§ Document section
To use the GPU feature, you must request Total Nvidia L4 GPU allocation, per project per region quota under Cloud Run Admin API in the Quotas and system limits page.

GPU on Cloud Run is fully managed, with no extra drivers or libraries needed. The GPU feature offers on-demand availability with no reservations needed, similar to the way on-demand CPU and on-demand memory work in Cloud Run. Instances of a Cloud Run service that has been configured to use GPU can scale down to zero for cost savings when not in use.

Cloud Run instances with an attached L4 GPU with drivers pre-installed start in approximately 5 seconds, at which point the processes running in your container can start to use the GPU.

You can configure one GPU per Cloud Run instance. If you use sidecar containers, note that the GPU can only be attached to one container.

Supported regions

Pricing impact

See Cloud Run pricing for GPU pricing details. Note the following important considerations:

  • There are no per request fees. Because you must useCPU always allocated to use the GPU feature, minimum instances are charged at the full rate even when idle.
  • You must use a minimum of 4 CPU and 16 GiB of memory.
  • GPU is billed for the entire duration of the instance lifecycle.

Supported GPU types

You can use one L4 GPU per Cloud Run instance. An L4 GPU has the following pre-installed drivers:

  • The current NVIDIA driver version: 535.129.03 (CUDA 12.2)

Before you begin

The following list describes requirements and limitations that apply when using GPUs in Cloud Run:

  1. Sign in to your Google Cloud account. If you're new to Google Cloud, create an account to evaluate how our products perform in real-world scenarios. New customers also get $300 in free credits to run, test, and deploy workloads.
  2. In the Google Cloud console, on the project selector page, select or create a Google Cloud project.

    Go to project selector

  3. Make sure that billing is enabled for your Google Cloud project.

§ Required work
A. Echo the Cloud Run GPU documentation word for word, starting at "To use the GPU feature, you" and ending at "system limits page.".
B. Based on the Cloud Run GPU documentation, answer yes or no to each statement and quote the words that decide it: (i) A Cloud Run instance can be configured with one GPU. (ii) GPU use on Cloud Run carries per request fees. (iii) The minimum resources are 8 CPU and 32 GiB of memory.
C. According to the Cloud Run GPU documentation, about how long does a Cloud Run instance with an attached L4 GPU take to start?

(Data extracted from a collection)
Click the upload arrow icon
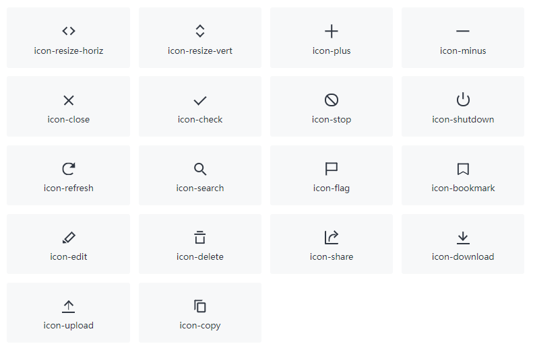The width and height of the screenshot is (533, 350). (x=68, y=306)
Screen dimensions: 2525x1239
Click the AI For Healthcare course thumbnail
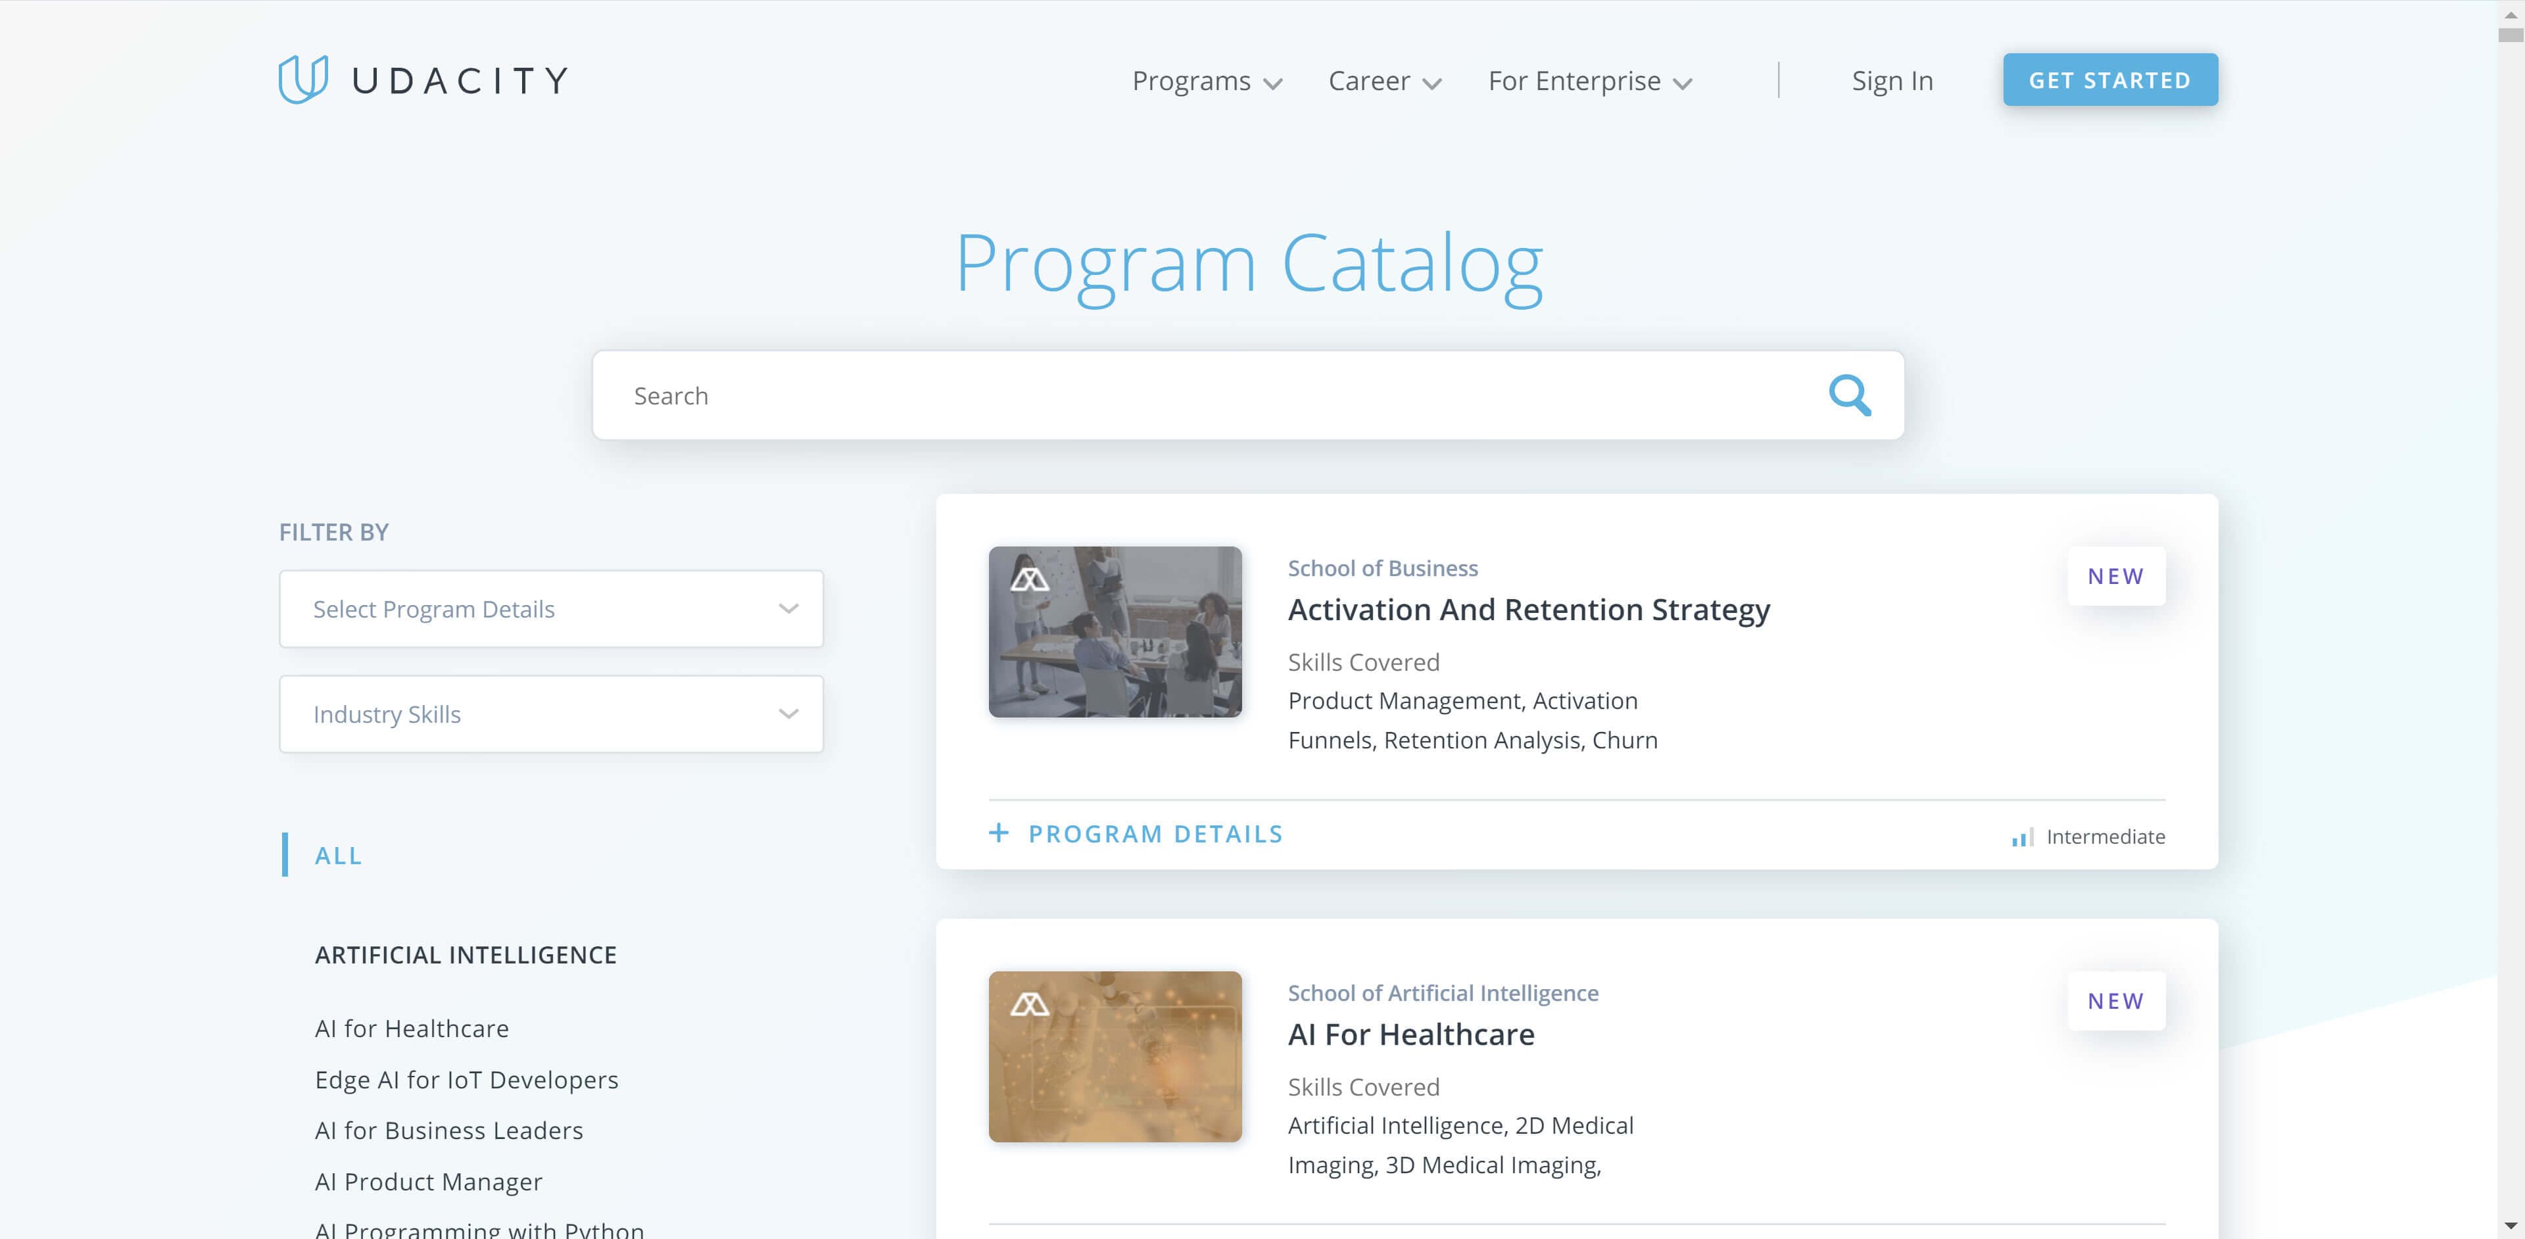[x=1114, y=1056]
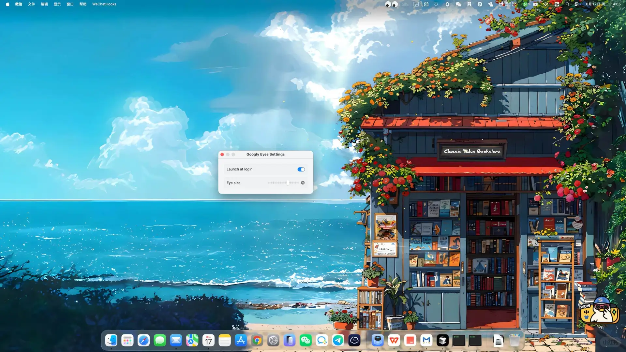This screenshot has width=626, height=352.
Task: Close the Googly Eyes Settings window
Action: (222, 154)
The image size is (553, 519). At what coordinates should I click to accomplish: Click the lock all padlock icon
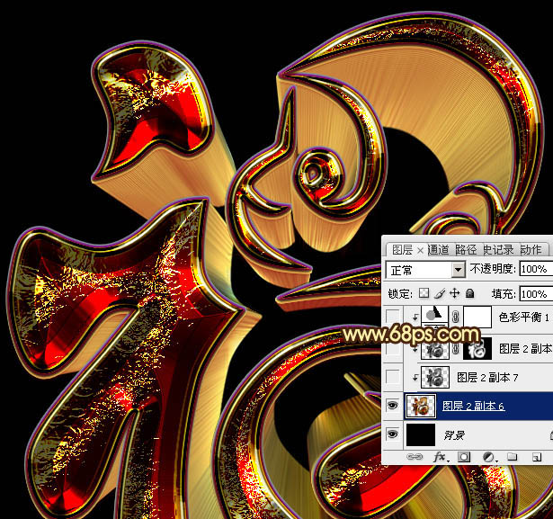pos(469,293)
--
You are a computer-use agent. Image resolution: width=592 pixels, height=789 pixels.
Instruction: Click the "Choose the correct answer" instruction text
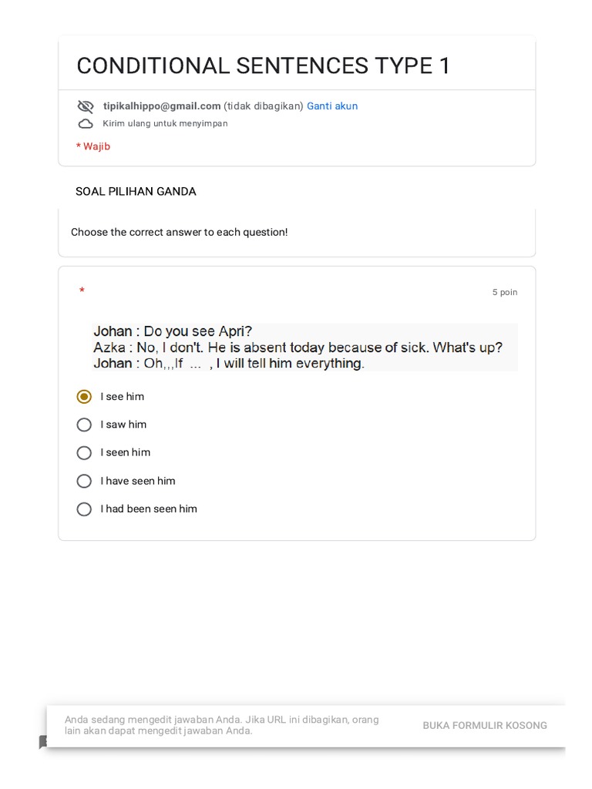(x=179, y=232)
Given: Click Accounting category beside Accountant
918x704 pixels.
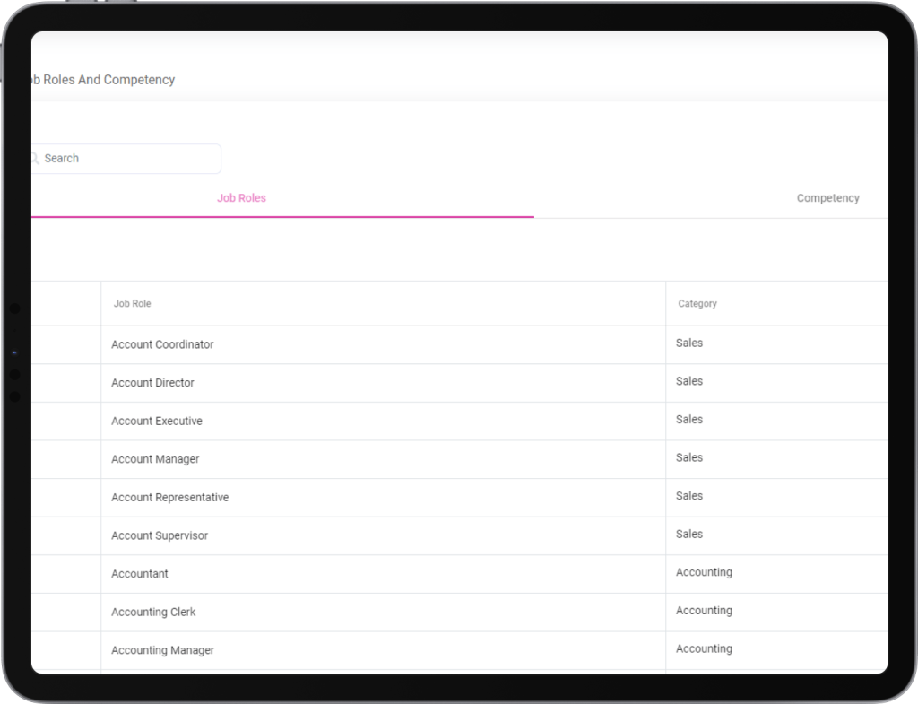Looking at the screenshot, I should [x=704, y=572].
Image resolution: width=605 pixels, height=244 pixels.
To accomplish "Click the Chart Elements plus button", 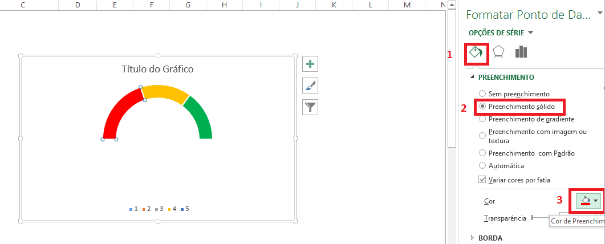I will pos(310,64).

§ Answers below
A.
To use the GPU feature, you must request Total Nvidia L4 GPU allocation, per project per region quota under Cloud Run Admin API in the Quotas and system limits page.

B.
(i) Yes: "You can configure one GPU per Cloud Run instance."
(ii) No: "There are no per request fees."
(iii) No: "You must use a minimum of 4 CPU and 16 GiB of memory."

C. Approximately 5 seconds.